Prompt engineering is the craft of designing inputs that reliably steer a large language model (LLM) toward useful, accurate, and safe outputs. It is fast becoming a core literacy for any knowledge worker — and especially for public servants who must balance speed with accountability.
Why it matters for civil servants
AI tools like ChatGPT, Gemini, and Claude are now used in policy drafting, citizen communications, translation, and summarising long reports. The quality of what you get out depends almost entirely on the quality of the prompt you give in. A poor prompt wastes time and can produce misleading content; a strong prompt turns a generic assistant into a focused colleague who works at the speed of typing.
Mental model: the brilliant but context-free intern
Think of an LLM as an extremely well-read but context-free intern. It has read most of the public internet, but it knows nothing about you, your ministry, today's date, or what 'good' looks like in your office — unless you tell it. Every prompt is essentially an onboarding briefing for that intern, compressed into a few sentences.

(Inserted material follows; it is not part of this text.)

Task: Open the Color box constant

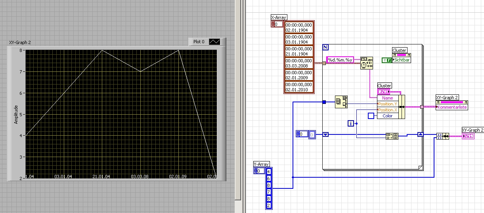Action: click(x=371, y=116)
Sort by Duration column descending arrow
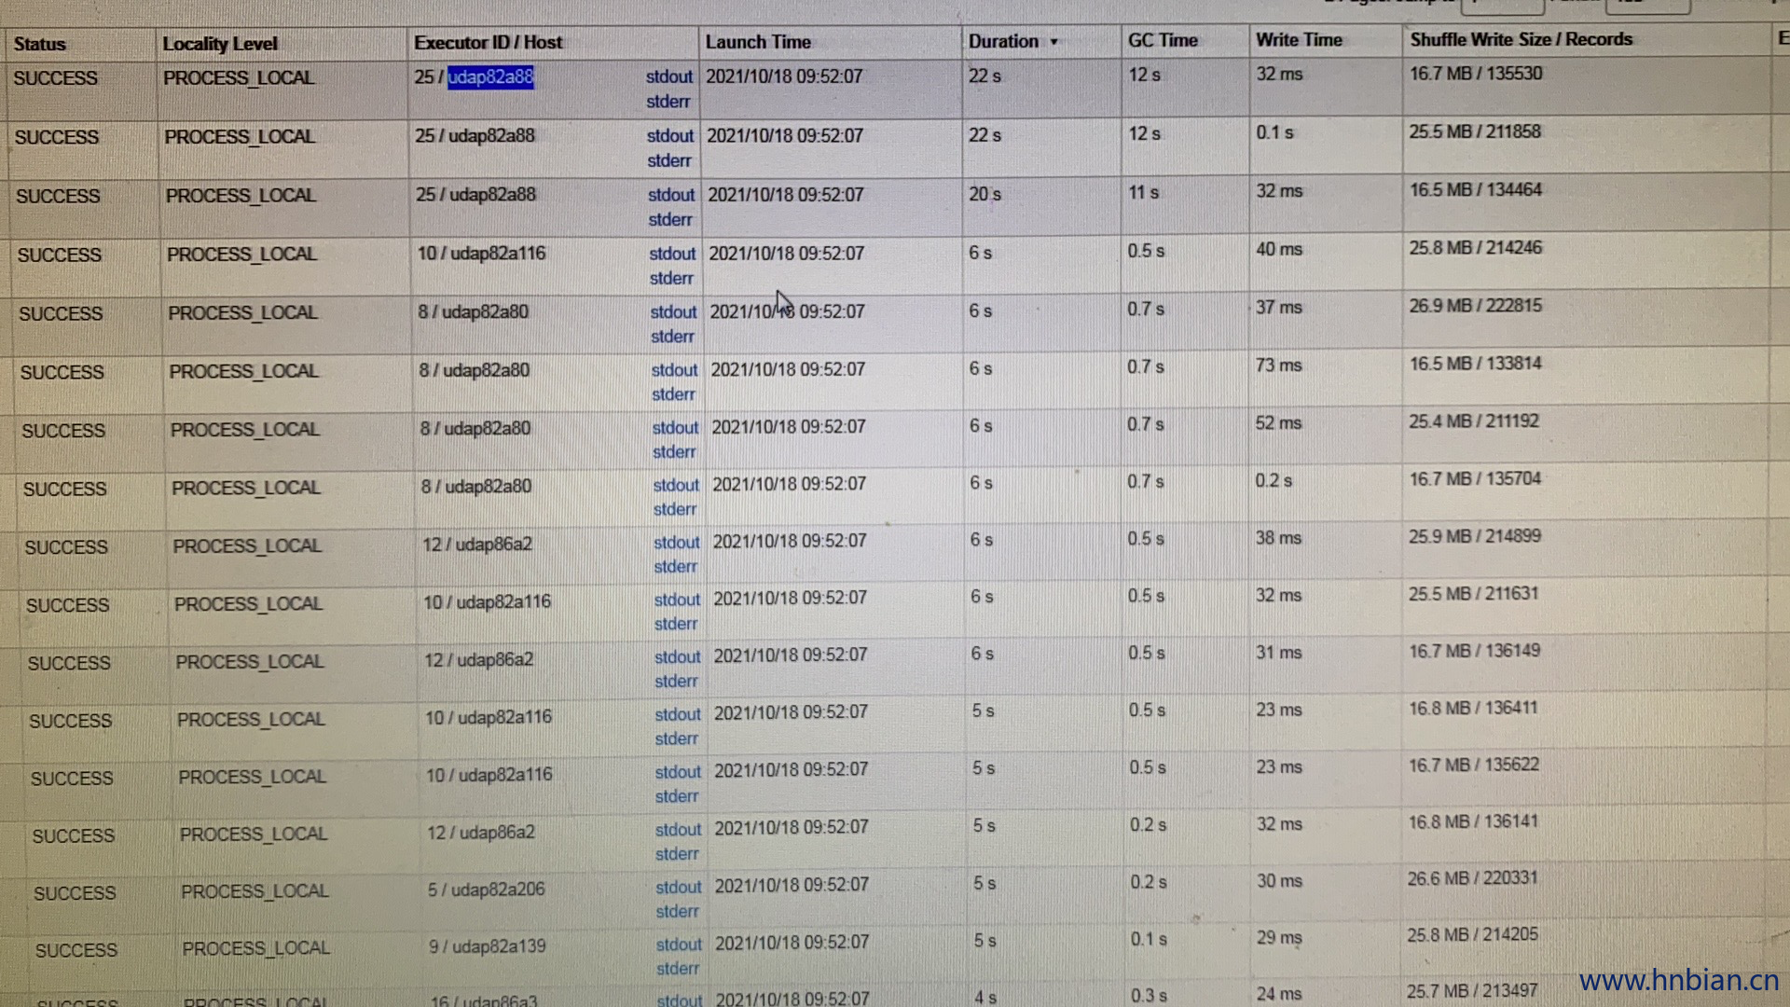This screenshot has width=1790, height=1007. click(1053, 42)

How LLMs actually generate text
LLMs predict the next token (a word fragment) based on everything that came before. They do not 'look things up' — they generate the statistically most likely continuation of your prompt. This explains both their fluency and their failure modes: they will confidently produce something that sounds right even when it is wrong.
Three things prompt engineering is NOT
- It is not magic incantations — there are no secret words that unlock hidden capabilities.
- It is not programming — you don't need to learn a syntax; you need to learn how to communicate clearly and specifically.
- It is not a one-time skill — models change, and the prompts that worked last year may need updating for new versions.
📖 Key terms
- LLM —
- Large Language Model — an AI system trained on huge text corpora to predict and generate language.
- Prompt —
- The text input you give an AI model to elicit a response.
- Token —
- A small chunk of text (roughly 3–4 characters) that models read and produce one at a time.
- Context window —
- The maximum amount of text (in tokens) the model can consider at once, including your prompt and its reply.